India-Pakistan trade ties turn sour
The ban was imposed when India altered the constitutional status of Jammu & Kashmir
image for illustrative purpose
Pakistan's sudden decision to resume trade with India and equally quick reversal after 24 hours has put the spotlight on economic ties between the two countries. If trade had resumed after a gap of 19 months, it would have been a significant development in the bilateral relationship even if the value of transactions was not large. The earlier plan was to lift the ban on trade with India for only two commodities, sugar and cotton. But it was expected that the list of tradable goods would have been expanded gradually.
The ban was imposed when India altered the constitutional status of Jammu & Kashmir. And it is on these grounds that the revised decision was articulated by the Human Rights Minister, who said trade could only be resumed after India restores the earlier status of Kashmir. But trade flows had already received a big blow prior to the ban by Pakistan when India decided to withdraw the grant of Most Favoured Nation status to its western neighbour after the Pulwama attack.

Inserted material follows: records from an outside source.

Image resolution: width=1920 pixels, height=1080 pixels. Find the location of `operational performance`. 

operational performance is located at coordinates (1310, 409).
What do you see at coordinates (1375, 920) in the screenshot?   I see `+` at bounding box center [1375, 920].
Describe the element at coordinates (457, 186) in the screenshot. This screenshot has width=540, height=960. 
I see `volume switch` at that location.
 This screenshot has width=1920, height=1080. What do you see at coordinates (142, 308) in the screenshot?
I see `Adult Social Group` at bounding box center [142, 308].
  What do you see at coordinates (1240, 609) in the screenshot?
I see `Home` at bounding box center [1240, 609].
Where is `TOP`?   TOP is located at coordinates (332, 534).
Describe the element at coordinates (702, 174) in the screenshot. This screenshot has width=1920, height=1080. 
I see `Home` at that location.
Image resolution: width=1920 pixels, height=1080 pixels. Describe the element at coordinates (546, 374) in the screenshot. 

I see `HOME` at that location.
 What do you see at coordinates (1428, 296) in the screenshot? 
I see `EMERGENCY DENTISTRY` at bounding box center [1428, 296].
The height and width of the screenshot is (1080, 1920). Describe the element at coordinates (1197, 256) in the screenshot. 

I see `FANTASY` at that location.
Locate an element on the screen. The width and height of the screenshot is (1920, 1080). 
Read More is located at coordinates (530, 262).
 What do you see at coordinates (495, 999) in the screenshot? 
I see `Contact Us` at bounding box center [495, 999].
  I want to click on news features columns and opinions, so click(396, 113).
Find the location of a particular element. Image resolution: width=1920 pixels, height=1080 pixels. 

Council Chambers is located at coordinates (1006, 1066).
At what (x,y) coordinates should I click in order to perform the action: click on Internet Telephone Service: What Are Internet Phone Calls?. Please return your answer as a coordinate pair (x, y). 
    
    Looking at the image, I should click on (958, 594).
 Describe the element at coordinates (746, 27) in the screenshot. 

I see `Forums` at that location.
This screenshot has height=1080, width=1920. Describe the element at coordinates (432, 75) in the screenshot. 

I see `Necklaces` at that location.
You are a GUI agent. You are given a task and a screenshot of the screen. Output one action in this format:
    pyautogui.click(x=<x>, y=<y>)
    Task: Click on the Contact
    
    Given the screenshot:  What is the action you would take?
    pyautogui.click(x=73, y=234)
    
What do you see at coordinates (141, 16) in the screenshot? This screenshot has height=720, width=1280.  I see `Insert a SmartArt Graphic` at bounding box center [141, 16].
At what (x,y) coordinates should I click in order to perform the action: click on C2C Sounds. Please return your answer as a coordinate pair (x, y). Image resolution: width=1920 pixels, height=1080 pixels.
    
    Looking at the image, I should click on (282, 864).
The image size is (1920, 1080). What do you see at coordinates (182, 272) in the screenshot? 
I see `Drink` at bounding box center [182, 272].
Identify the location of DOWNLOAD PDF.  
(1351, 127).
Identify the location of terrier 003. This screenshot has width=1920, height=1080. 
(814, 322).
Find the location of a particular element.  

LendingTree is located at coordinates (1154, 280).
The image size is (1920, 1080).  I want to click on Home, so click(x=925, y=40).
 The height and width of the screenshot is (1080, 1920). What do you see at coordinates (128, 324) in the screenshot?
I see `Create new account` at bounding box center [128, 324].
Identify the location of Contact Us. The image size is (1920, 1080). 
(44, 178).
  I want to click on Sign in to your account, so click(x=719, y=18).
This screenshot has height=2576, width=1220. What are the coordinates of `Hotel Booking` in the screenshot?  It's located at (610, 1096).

It had simultaneously decided to impose 200 per cent duty on all imports from the neighbouring country. This immediately resulted in imports falling to negligible levels of about 14 million dollars in 2019-20 while exports fell by over 60 per cent to about 815 million dollars.
It must be recalled that before withdrawal of MFN status, trade between the two countries was estimated at 2.6 billion dollars in 2018-19, of which as much as 2 billion dollars was in the form of exports to Pakistan. As for MFN status, it comes under the rules of the World Trade Organisation (WTO) which mandates that members must provide non-discriminatory access to other member countries. India had granted this status to Pakistan as long ago as 1996, but there had been no reciprocal concession by that country. When India withdrew such status, it invoked the WTO provision allowing for exceptions on security grounds.
When the ban on trade was imposed by Pakistan, most exports to that country were diverted via Dubai. In fact, even in normal times, a large amount of trade between the two countries goes through this informal route rather than via the Wagah-Attari border. Rough estimates are that the value of India-Pakistan informal trade going through either Dubai or Singapore could have been as high 5 to 10 billion dollars even earlier.
One of the reasons for the circuitous route is that Pakistan had maintained a negative list of about 1200 items that could not be imported from India. These are the items that are sent through this informal trade channel.
Through the official route, however, Pakistan was largely importing cotton and organic chemicals prior to the ban. Other major imports were plastic goods, tanning and dyeing extracts and machinery. India, on the other hand, had been buying mineral oils, edible fruits and nuts, salt, ores and raw hides and leather from that country.
The decision and the reversal on the trade issue have taken place after the Line of Control ceasefire announced by the two countries in February. Now that the trade ban continues to remain in place, it clear that any wider economic cooperation between the two countries will have to be part of a larger dialogue process. There is no doubt, however, that trade and economic collaboration will be beneficial to both sides in the long run. It was short-sighted on the part of Pakistan earlier to have denied the MFN status to India when this country had done so without any hesitation. And despite worsening of ties over the years, India did not withdraw this concession even though there was no reciprocity. Ultimately, it was only after the Pulwama attack that a harder line was taken by the Modi government on economic and trade ties. Even then, however, there was no ban imposed on bilateral trade and it was left to Pakistan to snap this critical relationship about 19 months ago.
The widening of economic and trade ties between countries of South Asia had been the major impetus for the formation of the South Asian Association for Regional Cooperation (SAARC). It was envisaged that in the long run, despite political differences, countries in the region could get a boost to their economies by promoting free trade in the region. Other parts of the world, notably Europe and East Asia have benefited greatly from their regional economic groupings like the European Union and ASEAN. But SAARC has not been able to live up to its initial potential largely because of strife between India and Pakistan. Even though it would be in both countries self-interest to have collaboration in areas such as power generation, oil and gas pipeline networks as well as enhancing trade, any initiatives in this direction have failed due to cross-border terrorism issues.
Although the resumption of trade and that too in only two commodities would have been a tenuous beginning, it could conceivably have led to greater economic cooperation between the two countries. The scenario has now moved back two steps. The freeze in bilateral economic ties now looks set to continue for a longer period unless the backchannel talks that are reported to be under way yield some concrete results.